● **Required action**: When you reach the line containing "Task: Open the JD user profile dropdown" in the records below, set it down exactly, together with every later line through the end, but not the pictures.

● **Saved entries**:
○ ○ ○ ○ ○ ○ ○

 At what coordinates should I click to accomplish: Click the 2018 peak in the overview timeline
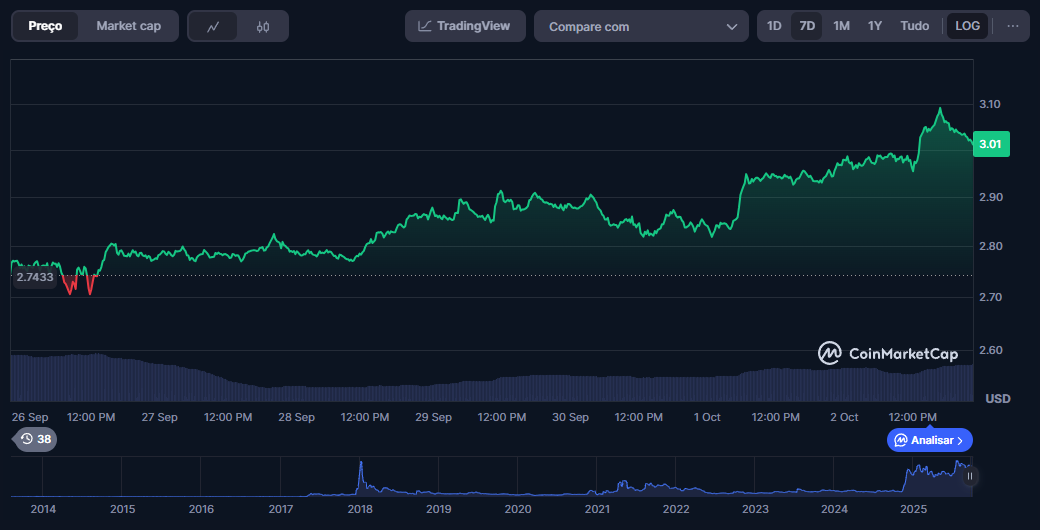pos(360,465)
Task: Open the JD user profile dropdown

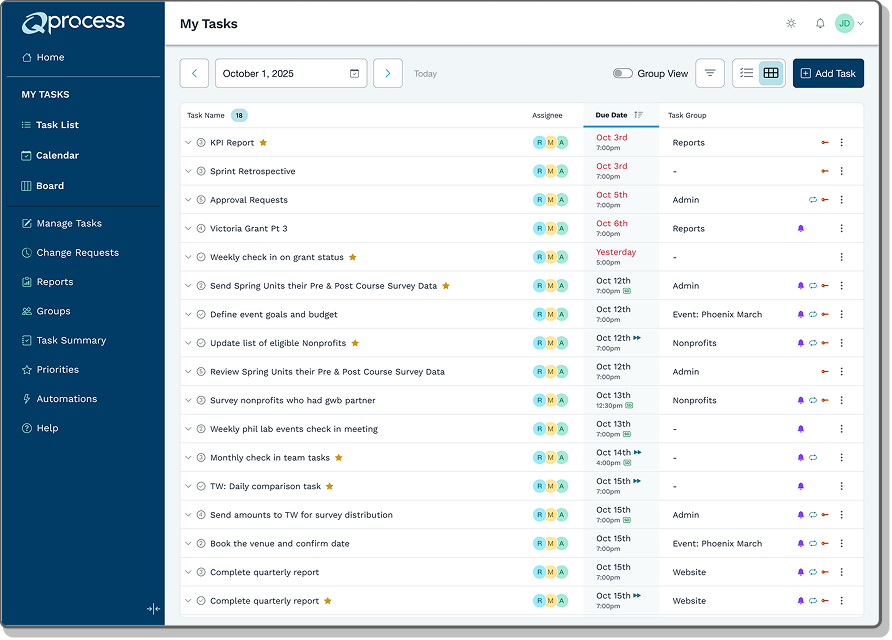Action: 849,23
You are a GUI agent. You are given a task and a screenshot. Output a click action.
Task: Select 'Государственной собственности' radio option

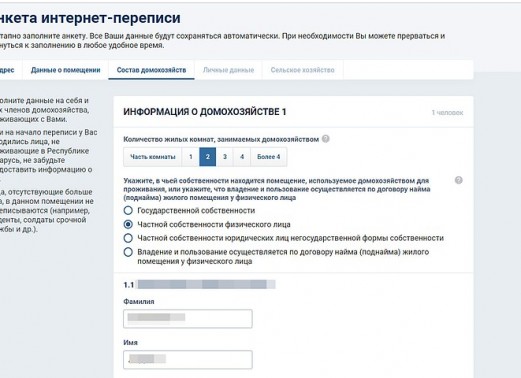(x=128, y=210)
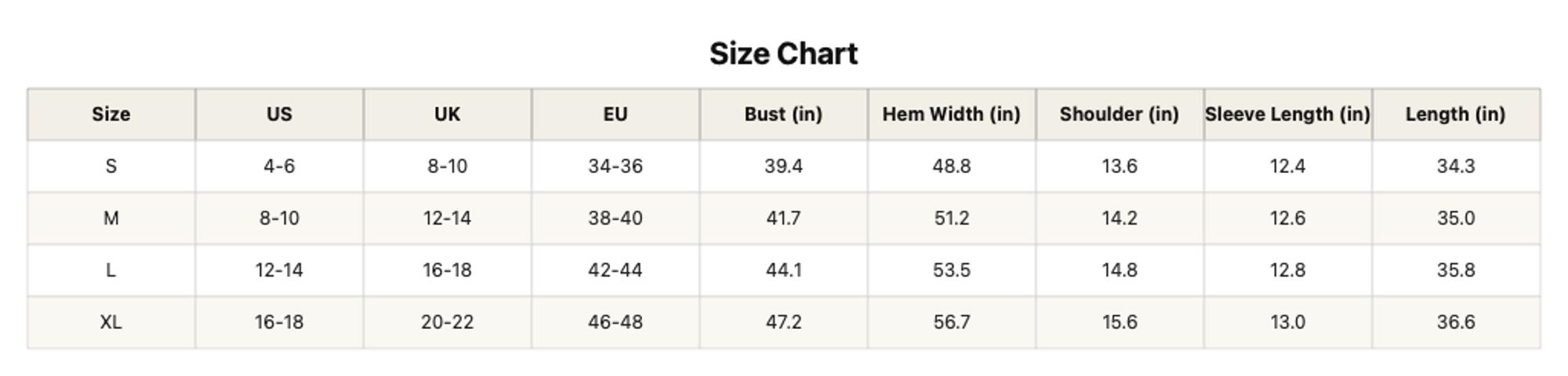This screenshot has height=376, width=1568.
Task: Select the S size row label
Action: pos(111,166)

○ ○ ○ ○ ○ ○ ○

● **Response**:
Task: Open the JD user profile dropdown

Action: 849,23
You are a GUI agent. You are given a task and a screenshot. Output a click action.
Task: Select 'Государственной собственности' radio option

(x=128, y=210)
This screenshot has height=376, width=1568.
Task: Select the S size row label
Action: pos(111,166)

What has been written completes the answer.